Earlier this year a group of teachers I work with explored the ‘Eight Cultural Forces’ identified by Ron Ritchhart of Harvard’s Project Zero. In doing so we decided to focus on our use of the term learning instead of the word work. Our goal was to bring our language choices into the spotlight and explore how a more deliberate focus on learning might alter the culture of our classrooms. Two terms later this focus persists and it is worth reflecting on the effect that this has had.
Within ‘Cultures of Thinking’ the things we name and value play an important role in shaping the culture in which our students engage. Language is one of the eight cultural forces and it is one which teachers can have very direct control over. The choices we make around language frame what is valued and both consciously and subconsciously influence the dispositions of our learners. The Language of learning powerfully permeates each of the other cultural forces, giving them power and acting as one of the tools we have to shape them. Language also plays an important role in communicating the expectations we have for our students and this is very clear when the goal is to focus students on the learning vs the work as was ours.
We began by becoming aware of the frequency with which we used the word ‘work’ and shared words that could replace this. We moved from telling the students to ‘start working’ to ‘start learning’, we made conscious choices about the way we framed tasks and identified the ‘learning’ that was expected rather than focusing on the finished product. We embraced the ideal that our goal was learning and that this would mean mistakes, errors and failures. We saw these not as something to be avoided but as steps towards learning. We asked our students questions like 'what are you learning now?’ instead of ‘what are you doing?’ and in these ways we shifted the way that we understood what was occurring in our rooms. For both teachers and students a subtle shift was occurring.
We now started to notice how pervasive the term ‘work’ was. We saw it in assessments, reports, letters home, in praise of students and in reprimands. We saw it in the way we described what we did as teachers and recognised that how we talked about what we do shaped our attitudes. We started to replace ‘work’ with ‘learning’ in our conversations around the challenges we faced as teachers and in doing so subtly shifted how we valued what we do in these circumstances.

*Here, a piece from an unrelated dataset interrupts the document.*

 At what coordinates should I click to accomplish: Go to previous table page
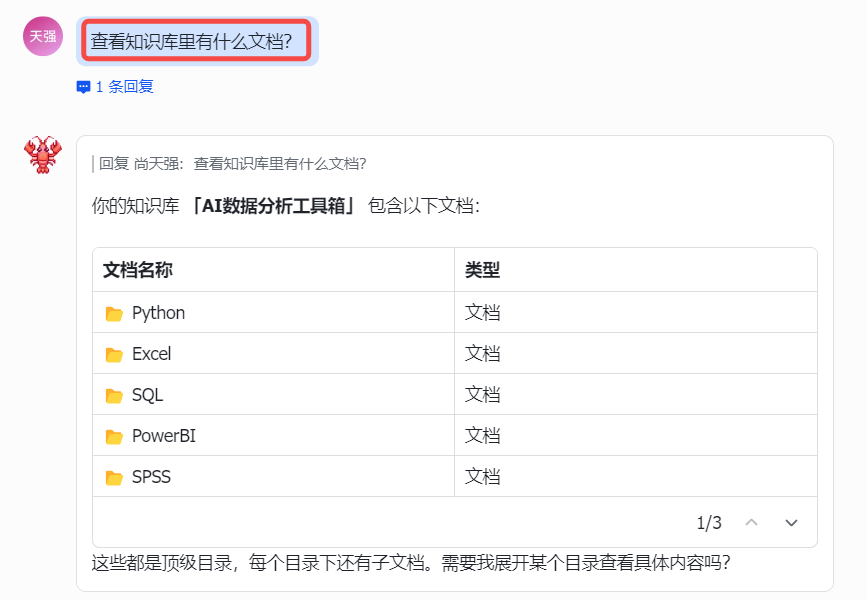pos(752,523)
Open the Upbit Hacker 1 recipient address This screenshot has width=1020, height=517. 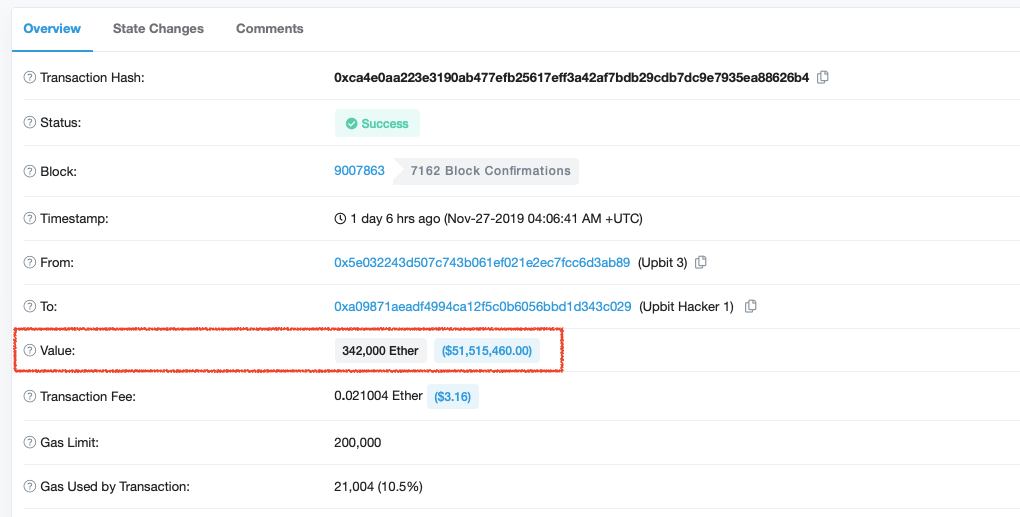483,306
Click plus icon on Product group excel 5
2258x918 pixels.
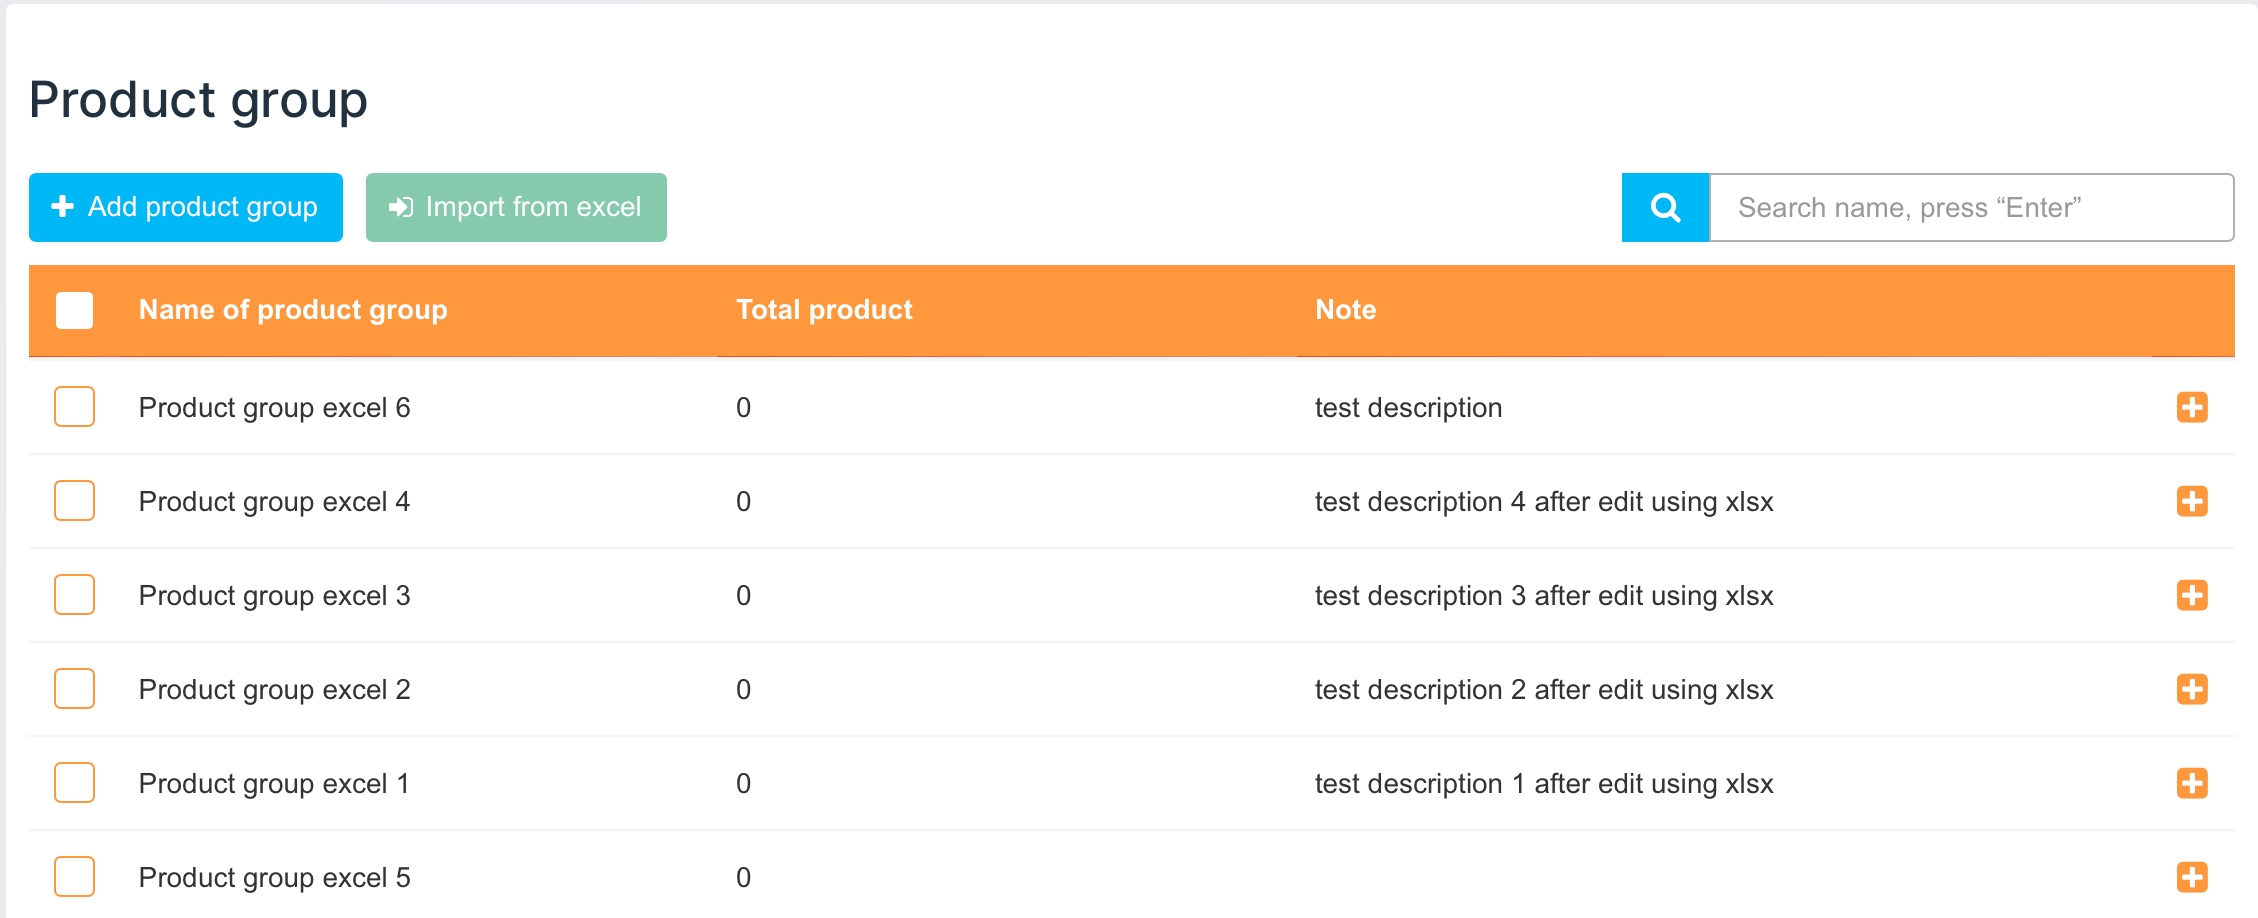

As our language shifted so too did our practice. We have long been a team of teachers who feel safe with not knowing the answer to every question our students ask. We are happy to search for the answers with them rather than handing them out like candy, but our embrace of ‘learning’ allowed us to take this further. By referring to every member of the community as a learner we ascribed them with permission to be a learner. We as teachers transformed into learning partners with our students and this allowed us all to happily embrace a collaborative learning journey. Our interactions with students focused on our learning. We became models of learning habits and attitudes. We shared opportunities to learn as we took on projects that required us all to learn. We openly accepted the chaos that comes with exploring the unknown in ways only possible when the pressure that comes from the role of the all knowing seer is removed and replaced with a valuing of our skills as learners. Our students saw this and understood that what their teachers had some heightened skill in was learning, not knowing. Importantly our students also came to see that learning is a powerful tool and a tool they can master.
What was initially considered a subtle change has had a significant impact. It is an ongoing journey and it requires ongoing attention to detail. Slip ups are easy and old patterns of language easily return. Our experience with this change has revealed how a deliberate effort to shift our expectations for students and to shape the cultural forces which give voice to the culture of our classrooms can bring valuable results.